Cristiano Ronaldo and Lionel Messi. Legends of the modern game.
“When the legends die, the dreams end; there is no more greatness.“
They are the people who romanticise our sport, the superstars who had us glued to our television screens, the heroes we tried to emulate. Whether it be Romario, Baggio, Van Basten or Papin, they were our legends, beloved by millions, respected by all. Memories were created by these performers, generations inspired and with each passing moment their legend grows greater and greater. They were the past though, today we have a new bunch of superstars but has time changed? Will the youth of today be looking back in twenty years with such admiration? Will the legends of our time be remembered as legend at all?
I raise this question with one particular man in mind, Barcelona and Argentina superstar Lionel Messi. A player who plays for his team, with a smile on his face and breaks every footballing record put before him. Not only is Messi regarded as the best player in the World right now, he is arguably the greatest player the game has ever seen. An inoffensive player, uncontroversial, unselfish and without a huge ego, Messi should be the ultimate footballing icon, beloved by all, but this isn’t really the case. It seems football has changed, or at least the way the general public view it and the players who perform for them. ‘Club vs country’ and the hype generated by media platforms before and after games has created a tribal club atmosphere where a number of fans refuse to appreciate any player who has wronged their club, or been part of a team that has.
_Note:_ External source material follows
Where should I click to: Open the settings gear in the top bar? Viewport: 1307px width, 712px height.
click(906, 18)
With the example of Lionel Messi, I have spoken to a number of Arsenal fans who refuse to appreciate his talents, this is undoubtedly connected to his 4 goal destruction of their side in 2010. Real Madrid fans are also critical of the Barcelona forward due to their club rivalry, and as an Argentina international Messi is on the end of regular barbed comments from Brazilian nationals.
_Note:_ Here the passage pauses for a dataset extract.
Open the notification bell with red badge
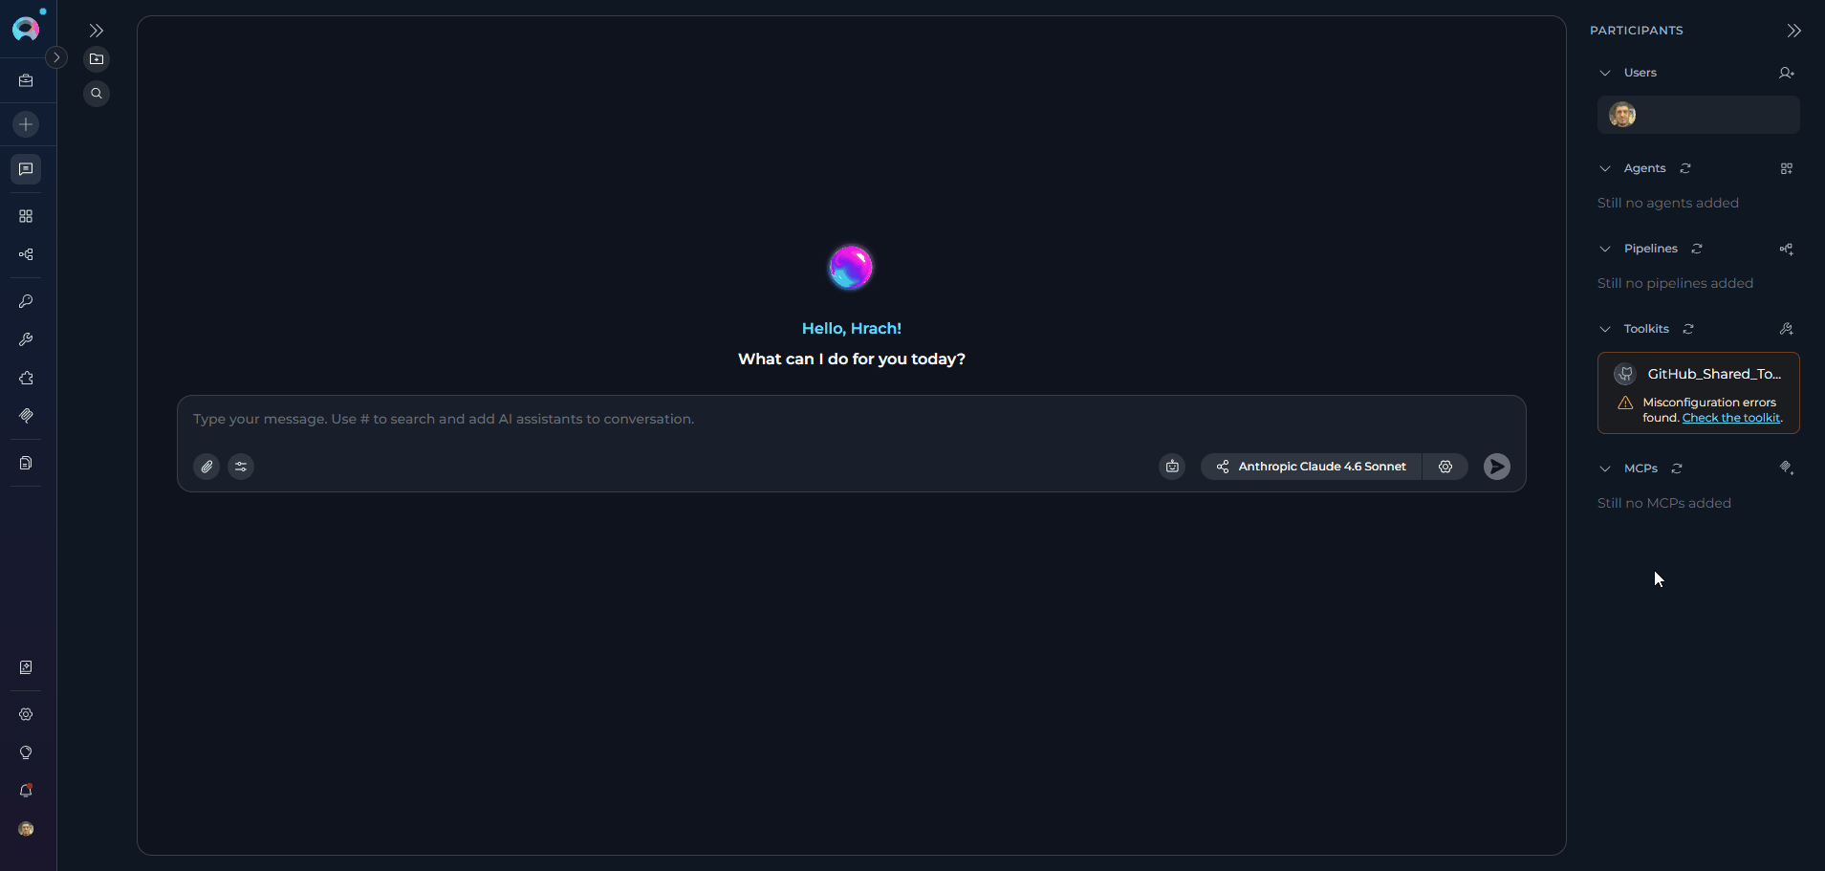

It's the same for Lionel Messi’s great rival to the title of ‘best in the World’, Cristiano Ronaldo. Fans of English clubs remember him from his Manchester United days, Barcelona fans criticise because of his Madrid performances, and the Portuguese star is often labelled as egocentric and self-absorbed. But is that really fair? Is the ego of Cristiano any bigger than that of Dutch legend Johan Cruyff? Is he any more self-absorbed than George Best? Yet both of those players are considered when discussing the greatest of all time. With his goal scoring record and list of trophies won, Cristiano Ronaldo, like Messi, should be also considered in that bracket. But in the current climate it’s difficult to see the heroes of our time being held up in the same regard as those of the past, the game is full of too much negativity.
Now you might say, “players have always been criticised”, and that is true, but that critique has not generated such ferocity and hatred as it currently does. An example of this is German World Cup winner Jürgen Klinsmann, who in the 1993/94 Champions League semi-final cheated with a theatrical dive that caused a red card for Milan defender Alessandro Costacurta, costing the Italian a place in the final. There was outrage at first over these actions, and when the German striker moved to Tottenham the following year the initial reaction to his diving was negative. Yet within a few months it had all been forgotten, Klinsmann became one the most popular figures in the Premier League, even mocking his diving in celebrations. Opposition fans applauded the striker, he received awards for his displays and when he left England’s shores he had received appreciation for his efforts from all corners. Compare that now with another forward who has been accused of cheating his opponents, Luis Suárez. The Uruguayan is borderline despised by opposition fans, loved deeply by his own club’s supporters because of his World class quality, but dismissed as a cheat by others. If Klinsmann was a player in this era, I feel he would fall firmly into the same situation as Suárez, no longer universally loved and admired, but labelled a cheat and vilified at every turn.